LoRA Easy Training (dev derrian-distro) for SDXL Pony (with 3070RTX 8GB of VRAM) (August 2024)

[ Presentation ]

So, you only have 8GB of Vram and 10 images to make a Lora ?
Everyone will tell you that you can't ! it's IMPOSSIBLE !

Nothing is impossible. The word itself says 'I'm possible - Quote from Audrey Hepburn

-> Of course YOU CAN, and I will show you how ! Follow my guide ;)

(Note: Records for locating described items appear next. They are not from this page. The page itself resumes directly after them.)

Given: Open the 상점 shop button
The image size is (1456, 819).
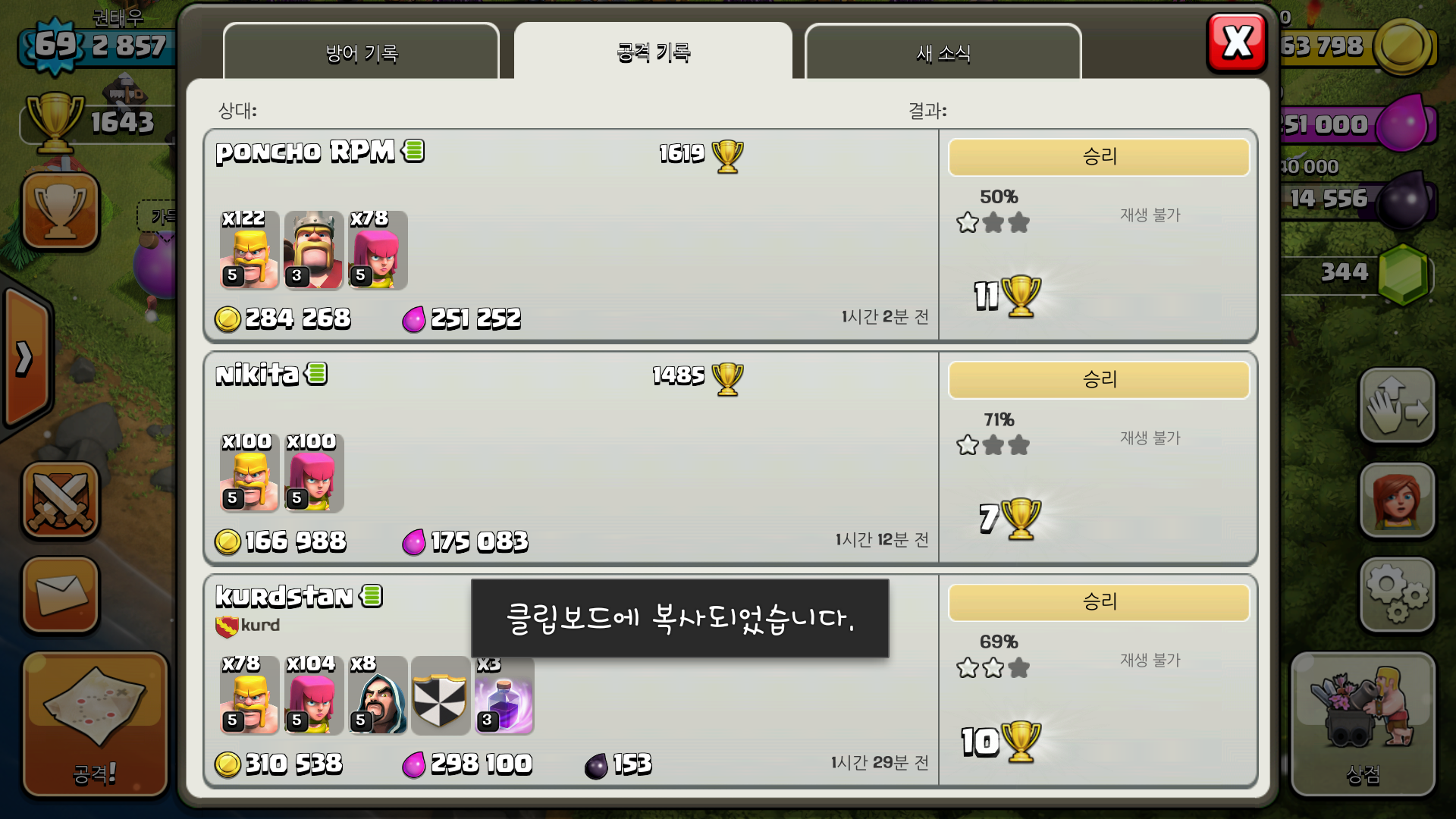Looking at the screenshot, I should pyautogui.click(x=1363, y=724).
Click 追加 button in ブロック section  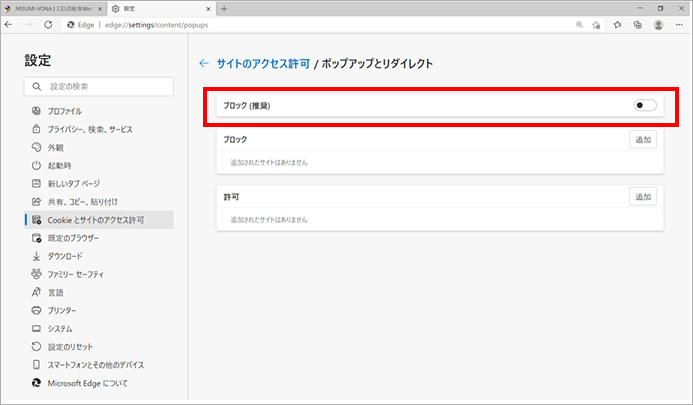[643, 140]
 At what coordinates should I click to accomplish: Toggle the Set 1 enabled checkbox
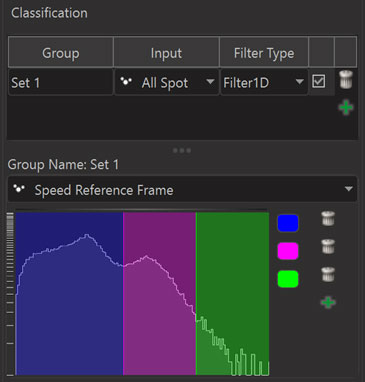pos(318,81)
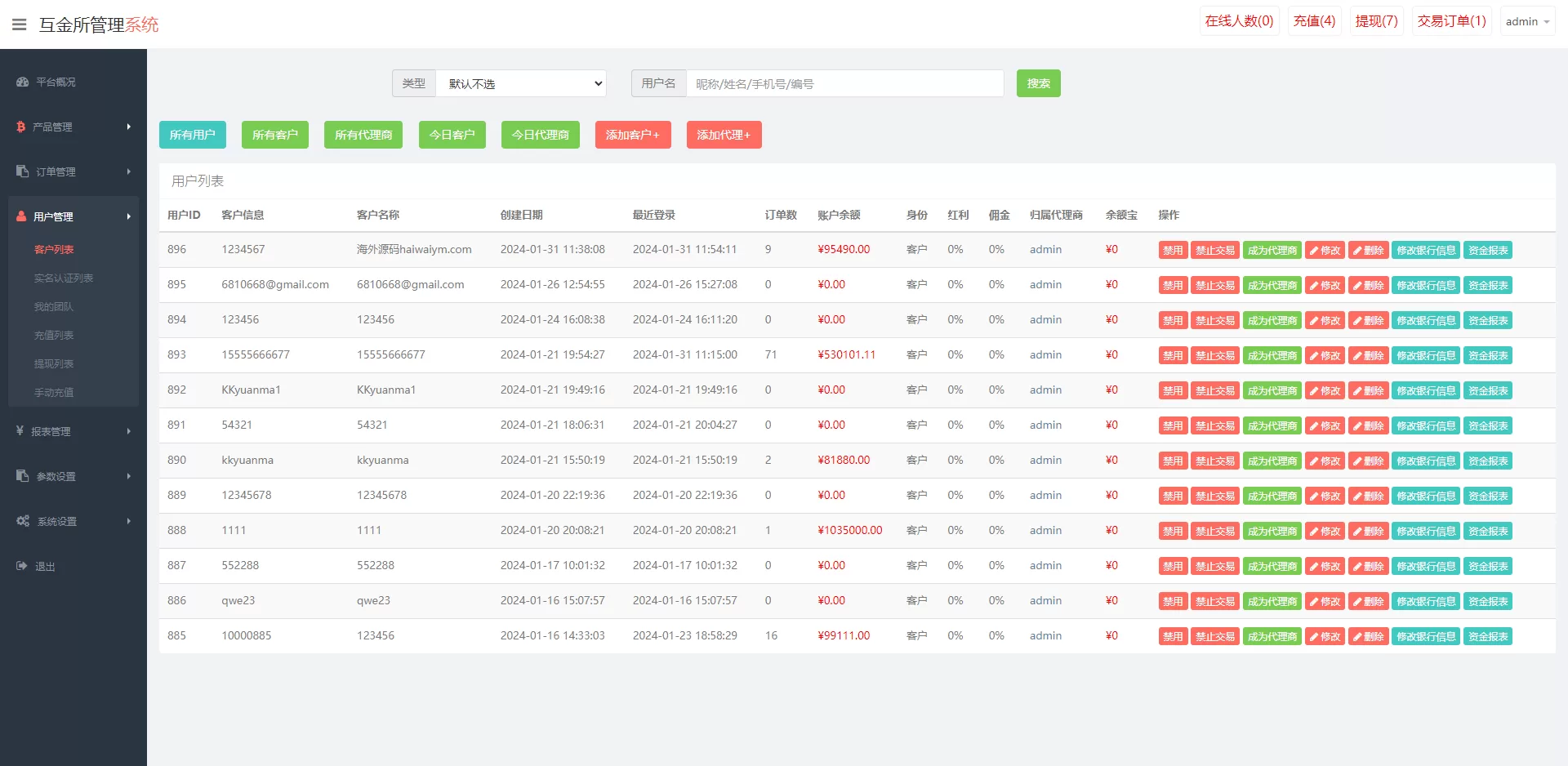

I assume you have at least 32 GB of RAM (64 GB is preferable for certain parameters).
EDIT : someone told me that it works also with 16 GB of RAM
You should be familiar with Git and know how to open PowerShell or Command Prompt in Windows. You'll need to install a specific version of Python. For more details, refer to the official GitHub page of the tool we will use to train LoRA:
https://github.com/derrian-distro/LoRA_Easy_Training_Scripts.git

[ 1 - What you need to start ]

1) Obviously you'll need the checkpoint base model of pony Diffusion V6 XL, the famous "V6 (start with this one), download the safetensors file on this link :
https://civitai.com/models/257749?modelVersionId=290640
Download also the sdxl_vae, you will need it too.
Here is the official link from stabilityai :
https://huggingface.co/stabilityai/sdxl-vae/tree/main

2) The installation of derrian-distro that you can find on :
https://github.com/derrian-distro/LoRA_Easy_Training_Scripts

Important Installation info : you need to install the DEV branch version.
Here is the command line to clone the repo with the dev branch instead of the main one :
git clone -b dev https://github.com/derrian-distro/LoRA_Easy_Training_Scripts.git

The installation is quite simple : launch the install.bat inside the cloned repo on your local computer. Just answer "y" when prompted if you want to install it locally.
Run the app with run.bat , that's it :D

3) The dataset of the character that you want to make the lora from.
I will use for this demonstration, the Japanese ZUNKO project that you can find on this link : https://zunko.jp/con_illust.html
The dataset_images is available as an attachment on this article for download.
You can direct download it on this link :
https://civitai.com/api/download/attachments/89538

4) The config file (toml file) for config_PDXL_8GB_DEV, zip attached to this article,
You can direct download it on this link :
https://civitai.com/api/download/attachments/89551

You will see that derrian-distro is way more easier than bmaltais version.
If you are interested in a guide about bmaltais, I've made one here :
https://civitai.com/articles/6438

Now time to get step by step into that super tool of derrian-distro : LoRA_Easy_Training_Scripts

[ 2 - Folder Preparation ]

First of all, let's prepare the folders.
It's more like a guideline to have your folder in a tidy way.
(The tool is clever enough to make things work with messy folder).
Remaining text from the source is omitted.